Why This Year’s Super Strong El Niño Might Start Shooting Blanks

Why This Year’s Super Strong El Niño Might Start Shooting Blanks

El Niño hasn’t left the building — it’s just taking a few days to sober up between benders. But will it continue to deliver the precipitation punch in the gut the US West Coast was promised? One particular factor might determine California’s fate.

The National Oceanic and Atmospheric Administration (NOAA) has released its monthly El Niño update, which focuses on comparing various factors from past El Niños to determine if this one will be the most powerful yet. First we have to look at the way scientists “measure” El Niños:

The Oceanic Niño Index, the three-month-average sea surface temperature departure from the long-term normal in one region of the Pacific Ocean, is the primary number we use to measure the ocean part of El Niño, and that value for November — January is 2.3°C, tied with the same period in 1997-98.

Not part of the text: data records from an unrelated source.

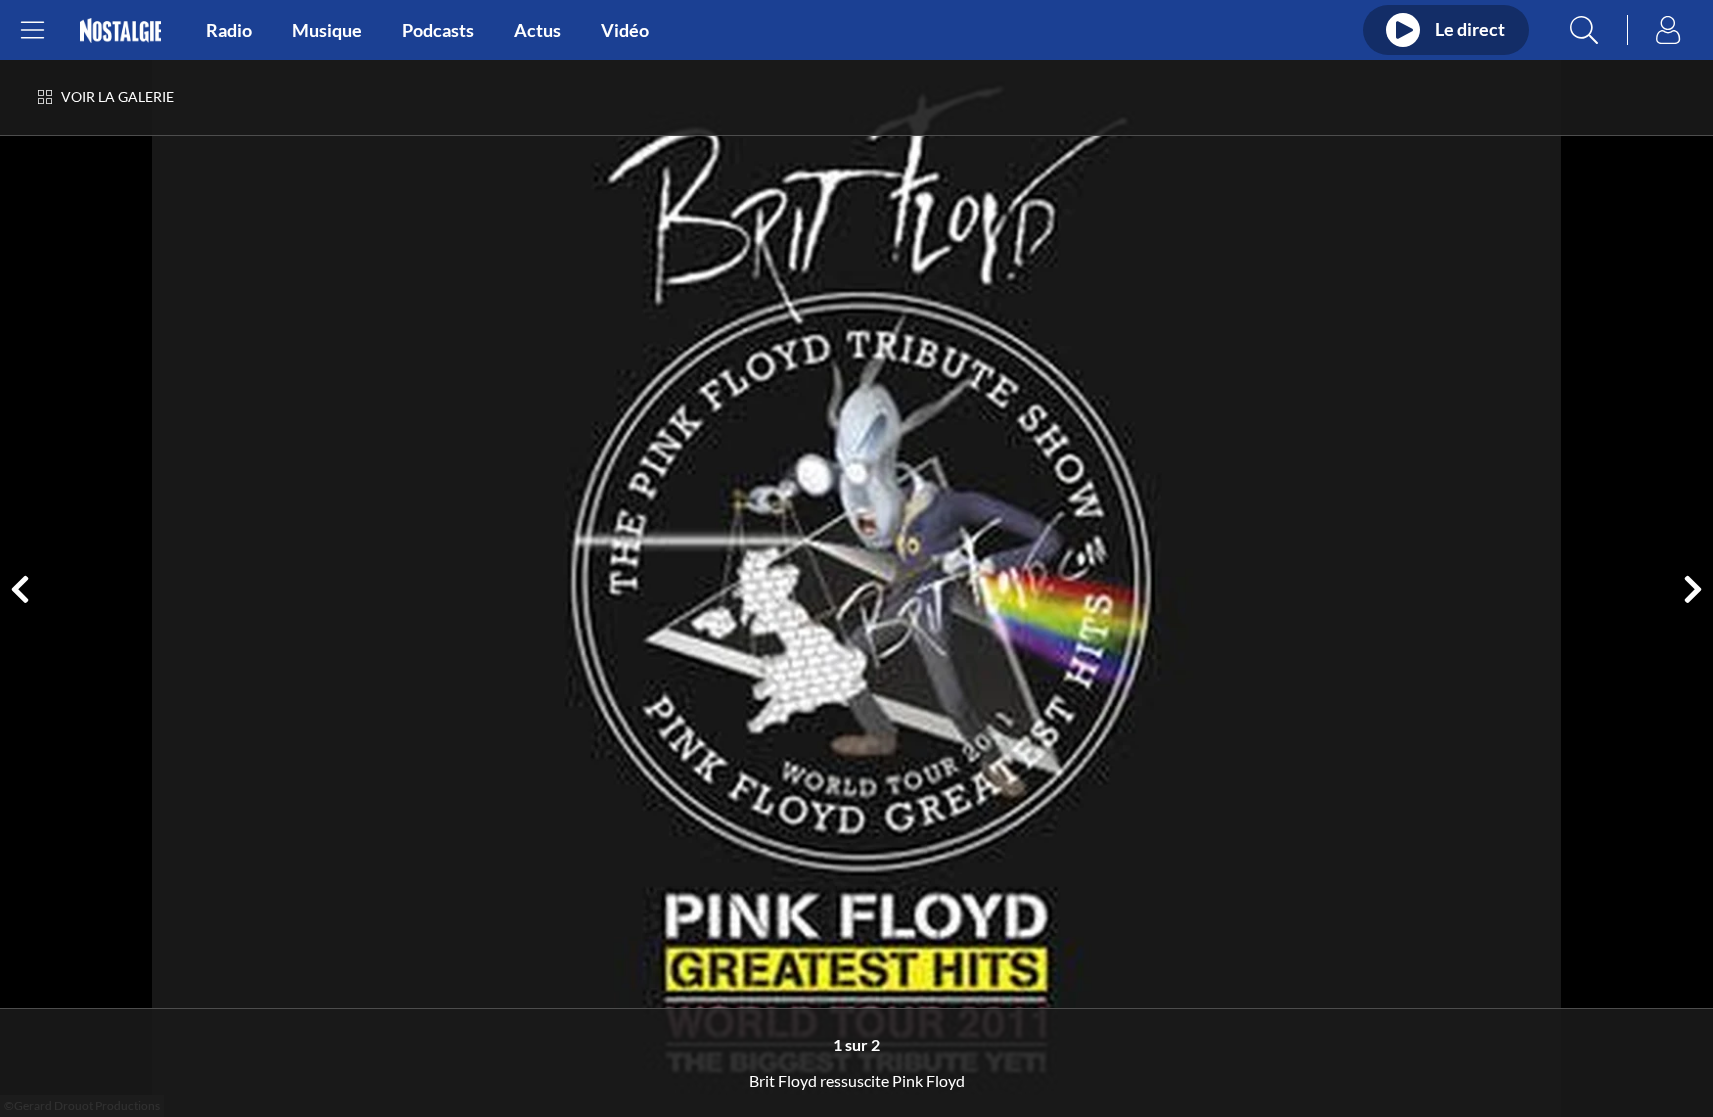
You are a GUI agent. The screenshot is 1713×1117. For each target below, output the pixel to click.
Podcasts (438, 30)
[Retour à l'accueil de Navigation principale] (120, 30)
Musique (327, 30)
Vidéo (625, 30)
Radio (229, 30)
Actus (537, 30)
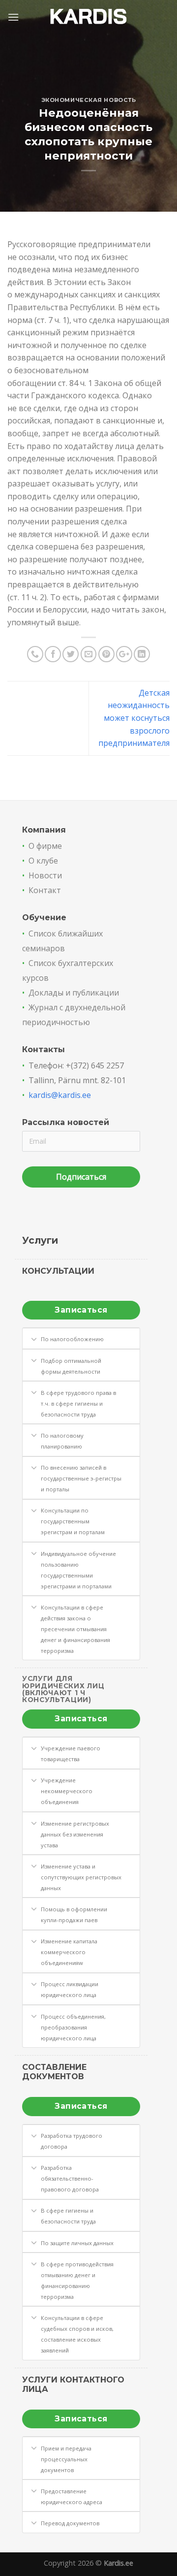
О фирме (45, 845)
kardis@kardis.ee (60, 1095)
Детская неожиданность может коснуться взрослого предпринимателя (134, 717)
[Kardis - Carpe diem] (89, 17)
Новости (45, 875)
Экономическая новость (88, 100)
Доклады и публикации (74, 992)
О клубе (43, 860)
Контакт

So if we look at that single indicator by itself, this year is pretty much on track with 1997-1998. The values from the last month especially are practically identical.

Why This Year’s Super Strong El Niño Might Start Shooting Blanks
Monthly Niño3.4 Index, from ERSSTv4 data. Shaded area indicates the uncertainty. Image by Michelle L’Heureux and climate.gov, from NCEI data.

But as NOAA rightly points out, this isn’t the only factor that will guarantee the same perpetually stormy weather of El Niño 1997-1998. We also have to look at the atmospheric response — basically how those warm tropical waters affect the levels of clouds and moisture above them. One indicator says the 1997-1998 atmospheric circulation was much stronger than what we’re seeing now.

As far as drought relief, what NOAA is keeping an eye on now is evidence of that atmospheric moisture heading in from the Pacific — which, when it’s really cranking, turns into the “atmospheric river” you can see in the video below.

NOAA Climate.gov animation by Dan Pisut, NOAA Environmental Visualisation Lab, based on data provided by the University of Wisconsin/SSEC MIMIC.

This visualisation shows the month of January, when plenty of storms were streaming towards California in from the Pacific. February saw a shifting weather pattern that helped to push all that atmospheric moisture far, far north, perhaps because El Niño is so powerful. So, of course, even if this extra-huge El Niño does generate the precipitation promised, it still might toss us an atmospheric curveball when it comes to where exactly it will fall.